Deep Inside… Does Anyone Know?
Deep Inside… Does Anyone Know?
I’ve started to document my thoughts, to reflect on my journey. Have I found what I’m truly searching for? I keep asking myself this question, but I haven’t found an answer yet. I’m not sure if what I’m doing now, or who I am now, is truly what I want. Is this really it? I’ve been through so much, and I’m tired of what’s passed. I’ve promised myself not to look back, not to dwell on the past, even though it’s hard to do.
Right now, life seems to be indulging in a strange mix of satisfaction, the taste of loneliness, a decaying society, and countless temptations. The bright lights that were missing from my life for so long have returned, along with old vices and habits I once left behind. Yet, I still can’t answer the question: Is this truly what I want?

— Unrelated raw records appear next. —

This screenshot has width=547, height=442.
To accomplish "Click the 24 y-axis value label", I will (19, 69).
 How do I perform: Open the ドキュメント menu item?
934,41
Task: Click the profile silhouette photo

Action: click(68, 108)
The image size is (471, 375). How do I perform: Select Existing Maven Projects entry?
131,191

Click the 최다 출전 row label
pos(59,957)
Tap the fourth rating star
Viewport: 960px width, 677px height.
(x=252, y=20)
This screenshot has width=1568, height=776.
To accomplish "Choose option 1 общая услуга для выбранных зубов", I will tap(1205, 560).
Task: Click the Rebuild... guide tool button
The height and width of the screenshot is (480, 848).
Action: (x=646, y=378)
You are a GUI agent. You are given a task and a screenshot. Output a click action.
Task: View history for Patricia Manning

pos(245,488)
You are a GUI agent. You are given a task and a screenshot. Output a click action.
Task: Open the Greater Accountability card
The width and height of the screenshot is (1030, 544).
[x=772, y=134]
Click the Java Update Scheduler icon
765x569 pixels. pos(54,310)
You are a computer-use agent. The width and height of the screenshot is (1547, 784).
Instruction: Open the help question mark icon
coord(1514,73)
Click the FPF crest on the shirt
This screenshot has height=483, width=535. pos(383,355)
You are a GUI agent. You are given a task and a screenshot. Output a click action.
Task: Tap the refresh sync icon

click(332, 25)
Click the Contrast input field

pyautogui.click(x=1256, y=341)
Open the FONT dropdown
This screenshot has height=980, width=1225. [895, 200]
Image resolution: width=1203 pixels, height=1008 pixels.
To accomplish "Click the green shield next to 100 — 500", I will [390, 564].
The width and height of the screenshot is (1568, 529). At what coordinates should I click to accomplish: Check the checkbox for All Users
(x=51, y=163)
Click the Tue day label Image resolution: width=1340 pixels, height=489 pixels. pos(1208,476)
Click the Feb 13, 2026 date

But I still have responsibilities—duties that others praise me for. It seems like something I’m not entirely willing to do, yet it’s a duty I must fulfill. I do it willingly, as a way to repay those who have always supported me. Even when they are tired, discouraged, or in despair, they still smile when they see me. They always say that seeing me is like taking medicine that soothes the pain inside them.
So, what more do I need in this life? If the things I’ve longed for and indulged in aren’t the answer, then what is? Neither joy nor sorrow has filled my heart completely. What is it that I’m missing? Where is it? What is the answer? … Life.